Senin, 30 Januari 2017

Berawal dari hinaan dan rasa minder



Bercerita tentang perjalanan awal seseorang semua pasti memilikinya. Saya yang bersyukur dengan keadaan sekarang tentu tidak serta merta meraihnya dengan mudah. Banyak hal yang jadi pengingat saya melakukan hal ini dari yang dulunya tidak memiliki apa-apa. Saya akan benar-benar mundur ke belakang, masuk ketika masih SD.

Memiliki masa kecil yang riang seperti anak pada umumnya. Namun secara kompetisi saya seorang yang masih dibawah rata-rata. Sebagai seseorang yang memiliki starter lambat tapi bertahan, SD bukan sesuatu rekor yang cukup baik dalam catatan sejarah saya.

Cerita pertama teringat ketika masih kelas tiga SD. Mengerjakan soal matematika ketika pertama kali masuk pada semester awal. Logika saya jelas sekali belum bermain. Dari lima soal yang diberikan hanya dua soal yang mampu saya jawab benar, itupun contoh dari yang dituliskan guru. Soalnya hanyalah membuat angka dari tulisan yang ada.

Misalnya, tiga ribu lima. Seharusnya ditulis 3005, namun yang saya tulis benar-benar dengan pemikiran yang polos. Tiga ribu dulu secara penuh, baru angka lima, jadinya seperti ini, 30005. Begitu juga dengan dua soal lain yang salah.

Yap, saya hanya anak yang suka bermain.

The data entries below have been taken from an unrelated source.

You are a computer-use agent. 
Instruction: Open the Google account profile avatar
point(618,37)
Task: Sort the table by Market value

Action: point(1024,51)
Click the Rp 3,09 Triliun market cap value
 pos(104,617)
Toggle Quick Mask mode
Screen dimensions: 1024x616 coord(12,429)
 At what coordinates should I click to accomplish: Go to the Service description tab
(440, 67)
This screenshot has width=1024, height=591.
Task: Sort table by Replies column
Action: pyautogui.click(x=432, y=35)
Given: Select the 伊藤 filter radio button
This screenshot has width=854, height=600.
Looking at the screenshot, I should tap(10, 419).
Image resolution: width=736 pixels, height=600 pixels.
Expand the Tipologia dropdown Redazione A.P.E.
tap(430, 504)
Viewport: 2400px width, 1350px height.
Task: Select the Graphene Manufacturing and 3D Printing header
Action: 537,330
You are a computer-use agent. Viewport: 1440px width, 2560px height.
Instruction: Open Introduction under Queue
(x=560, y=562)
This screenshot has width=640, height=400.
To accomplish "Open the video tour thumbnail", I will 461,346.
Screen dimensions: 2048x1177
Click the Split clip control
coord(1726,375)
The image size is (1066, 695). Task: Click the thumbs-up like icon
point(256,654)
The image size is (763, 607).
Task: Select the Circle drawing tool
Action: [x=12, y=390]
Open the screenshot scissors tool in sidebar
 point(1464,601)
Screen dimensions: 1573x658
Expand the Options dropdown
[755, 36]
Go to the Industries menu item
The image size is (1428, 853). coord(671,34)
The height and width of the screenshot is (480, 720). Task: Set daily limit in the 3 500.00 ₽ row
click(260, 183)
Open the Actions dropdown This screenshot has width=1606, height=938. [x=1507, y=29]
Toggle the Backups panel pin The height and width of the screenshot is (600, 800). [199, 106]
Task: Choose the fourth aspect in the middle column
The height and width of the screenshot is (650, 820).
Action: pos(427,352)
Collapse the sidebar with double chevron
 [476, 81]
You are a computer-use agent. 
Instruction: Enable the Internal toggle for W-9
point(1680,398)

Dulu yang hanya menjadi bullyan teman-teman dan selalu dianggap anak bawang. Tentu dengan umur yang masih terlalu kecil untuk anak SD, yaitu masuk dengan umur empat tahun sepuluh bulan.

Masih di kelas tiga SD, entah apa sebabnya saya pun pernah dibully dan di palakin jajanan oleh teman sekelas sendiri. Saya yang di ancam dan merasa takut akhirnya menuruti. Selama tiga bulan kurang lebih setiap pagi jajan saya diminta olehnya. Badannya besar dan lebih tinggi daripada saya. Mau bilang apa coba.

Namun setelah ada teman yang mendukung dan menyemangati saya untuk lebih berani, hal itu saya hentikan. Meskipun agak takut tapi saya melawan untuk tidak memberikan jatah jajan kepadanya lagi. Lucunya ketika saya pindah sekolah, dirinyalah yang duluan ke rumah dan minta photo saya untuk dijadikan kenang-kenangan.

Masih dalam lingkungan SD saya ketika di Curup. Kelas lima SD, tulisan yang dijuluki oleh guru sebagai cacing kepanasan dihadapkan kesemua teman sekelas. Tentu hal ini membuat saya saat itu menjadi lebih down lagi. Tidak banyak yang saya lakukan, semua perjalanan SD hanya mengikuti alur saja.

Lucu memang jika mengingat itu semua, tapi inilah titik awal yang sederhana.